The Women's Heart Center is committed to advancing the understanding of heart disease and vascular disease in women. Our cross-disciplinary research aims to identify social, economic, environmental, and political factors that influence women’s health in an effort to improve cardiovascular disease outcomes.
Hypertensive Disorders of Pregnancy
Hypertension (elevated blood pressure) during pregnancy is associated with increased risk of complications for mother and child. Women whose pregnancies are affected by hypertension, including preeclampsia, are also at an increased risk of developing cardiovascular disease. Research at the Women's Heart Center involves better understanding, monitoring, and treatment of women during pregnancy. If you are seeking treatment for pregnancy-associated hypertension disorders, or are interested in enrolling in research studies evaluating blood pressure measurement during pregnancy, contact the Women's Heart Center for more information about ongoing studies.
Sleep and Cardiovascular Risk
The American Heart Association’s Go Red for Women Research Network awarded Columbia a grant to evaluate sleep patterns and cardiovascular risk. A team of collaborative physician scientists are conducting a rigorous trial documenting sleep patterns and vascular mechanisms of risk. Population science investigator, Brooke Aggarwal, EdD, MS, CHES is enrolling women to investigate the relationship between sleep patterns, innovative biomarkers, and outcomes. Key findings reveal that women are especially vulnerable to sleep problems during specific time periods of their lives including pregnancy, new motherhood, menopause, and post-menopause.
Moreover, the Aggarwal lab is now engaged in the American Heart Association Research Goes Red weight study to determine links between weight changes and novel physiologic and behavioral outcomes related to cardiovascular disease. They are interested to learn if associations vary among women undergoing the menopausal transition versus those who remain pre- and-or post-menopausal. The menopausal transition period may represent a critical window for improving cardiovascular risk among women. Strategies to support prevention of weight gain and/or achievement of a healthy weight during this transition are warranted to prevent the development of cardiovascular disease. Questions about the study and/or ongoing enrollment may be directed to Dr. Brooke Aggarwal in the Division of Cardiology.
Heart Health in Action
Excess morbidity and mortality secondary to heart disease and stroke is a reality for all women and, in particular, minority women. Elsa-Grace Giardina, MD, MS and colleagues direct Heart Health in Action, a database composed of the women living and working in Washington Heights-Inwood and supported by funding from the Office of Women’s Health, U.S. Department of Health and Human Services and donors. The project has screening, education, and awareness; behavior modification; and tracking and evaluation components.
Atrial Fibrillation in Women
Atrial fibrillation is the most common rhythm disturbance in adults; moreover, there are gender-specific differences. For example, women are more symptomatic from shortness of breath and palpitations, they tend to develop heart failure, and they have increased risk of developing dementia, reduced cognition, and complications from stroke. Elaine Wan, MD, is currently studying gender specific differences in atrial fibrillation.

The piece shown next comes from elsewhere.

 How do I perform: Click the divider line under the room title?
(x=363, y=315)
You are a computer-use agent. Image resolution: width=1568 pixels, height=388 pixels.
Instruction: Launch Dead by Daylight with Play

Dr. Wan and her team recently received an NIH R03 grant to study a mouse model of atrial fibrillation’s effect on cognition. They found a significant difference between female and male mice. Male mice had a higher frequency of atrial fibrillation and increased impairment in learning new tasks. Although the female mice had lower frequency of atrial fibrillation than the male mice, they also had impairment in memory and learning new tasks when compared to mice who have a normal rhythm.